I've been working on setting up a Colonial Adventures campaign lately -- to wit, I've been painting the Parroom Station lead pile that I amassed several years ago. I've based and painted a unit of city-dweller Martians, royal guard Martians and Hill Martians (which are actually the old Space 1889 RAFM miniatues) and even some evil minions.
I'll be using Two Hour Wargames' Colonial Adventures - 2nd Edition for the ruleset along with Too Fat Lardies' Platoon Forward to run the campaign. After a first playtest, I'm VERY pleased by how these rules and the campaign framework provided by Platoon Forward work together.
(There's an excellent review of Platoon Forward here -- it's what convinced me to buy it.)

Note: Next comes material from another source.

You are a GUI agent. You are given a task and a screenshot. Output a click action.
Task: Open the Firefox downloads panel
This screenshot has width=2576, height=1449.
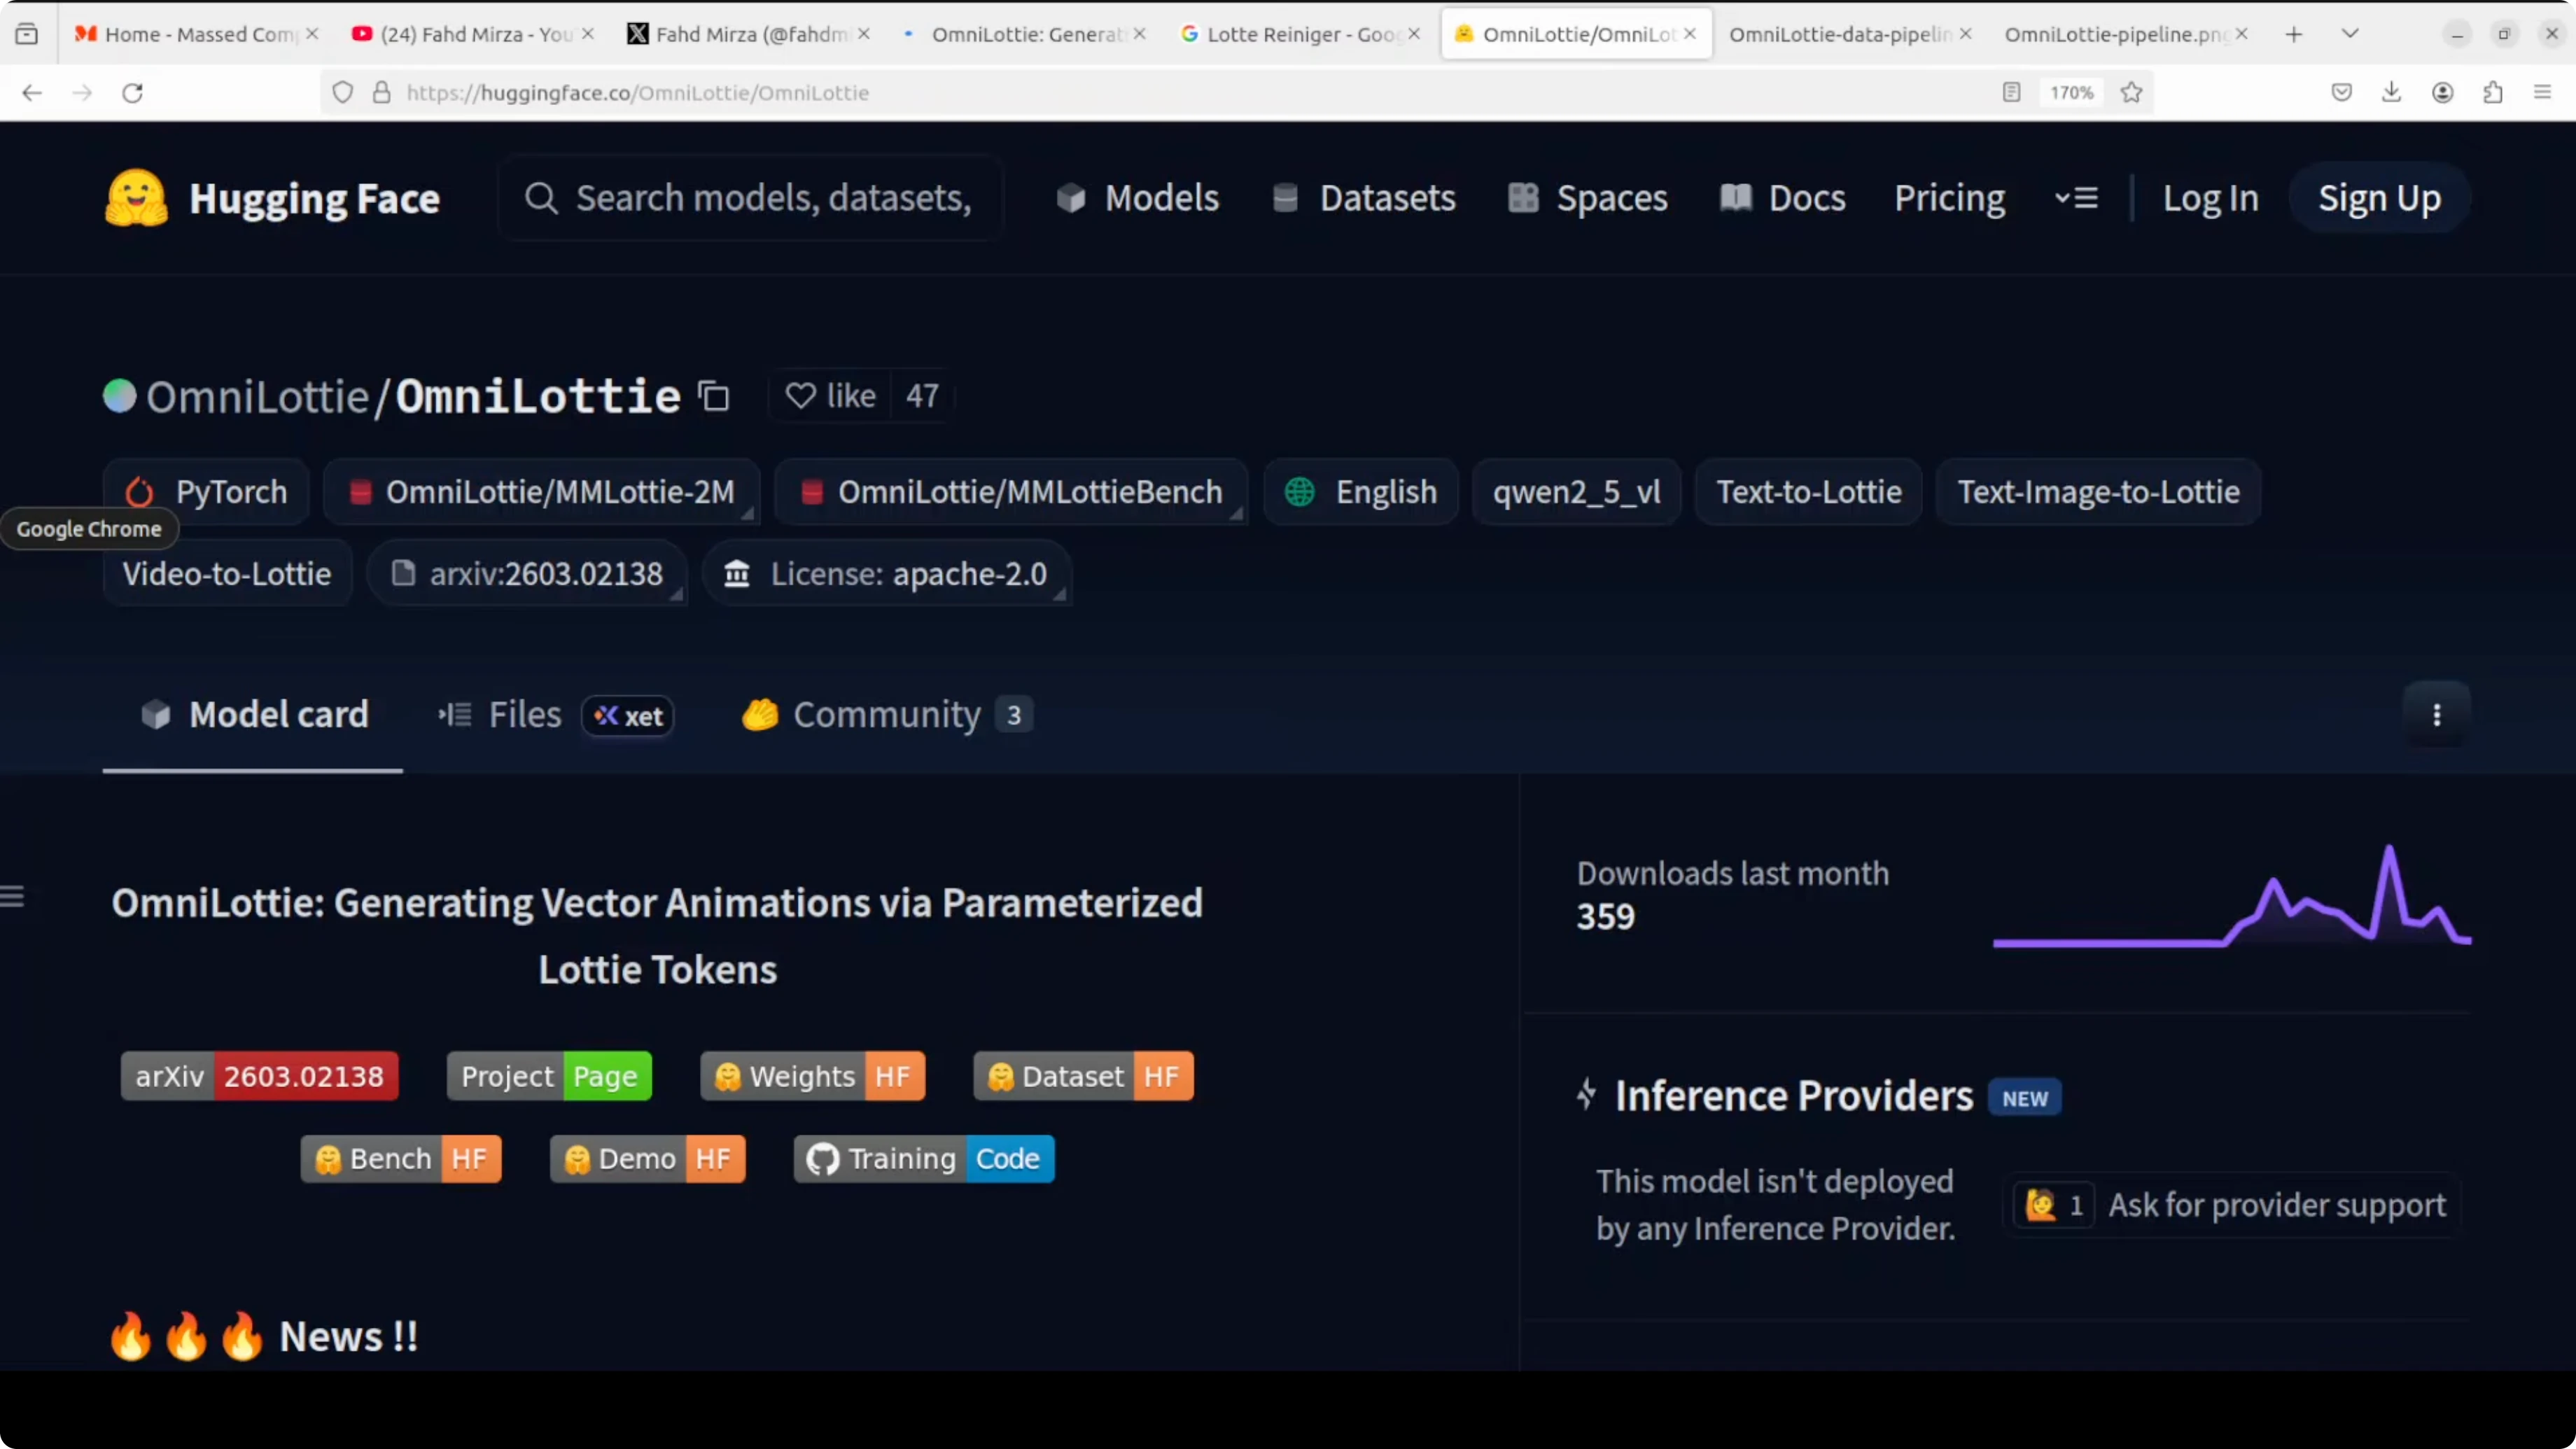2392,92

Inspired by this post over at Elaine Patterson's website, I decided to write my own "letter to home" to kick off the campaign. After all, since I'm running this as a solo campaign half of the fun is going to be seeing what happens to the characters of the 42nd Infantry Company. Essentially, I'm writing their story using the rules to determine events.
August 1, 1889
I am in receipt of your letter dated the 24th. It was in the last despatch of letters we received before leaving Earth and I write this reply while in transit to Parroom Station.
As you might imagine, on the day we left Portsmouth there was a considerable crowd gathered. I thought that this purely because of our launch, with aether travel still being a relative novelty. Apparently, however, to the proles of Portsmouth aether travel is quite "old hat"! And I was astonished to learn that the actual reason for the great crowd was not the novelty of our aether ship but rather the novelty of the launch of the Pinafore on which sails none other than Cousin Caroline! Truly this is an age of wonder!
Sailing aboard an aether vessel is both like and unlike sailing in the water navy. Conditions are crowded, of course - we are here to serve, not to lollygag! And the vessels creak and moan upon the aether waves just as they do the ocean. The principal difference is that everything is dry -- and you know from your days in the Army what a blessing a dry ship is to a poor bloody infantryman!
Please wish Mother all my love and let her know that her son will shirk no danger while in the Queen's service. I wish to bring only honor to the family in my service and someday, Father, hope to follow your footsteps to Parliament itself. Wish your son well and know that I shall come home "with my shield or on it."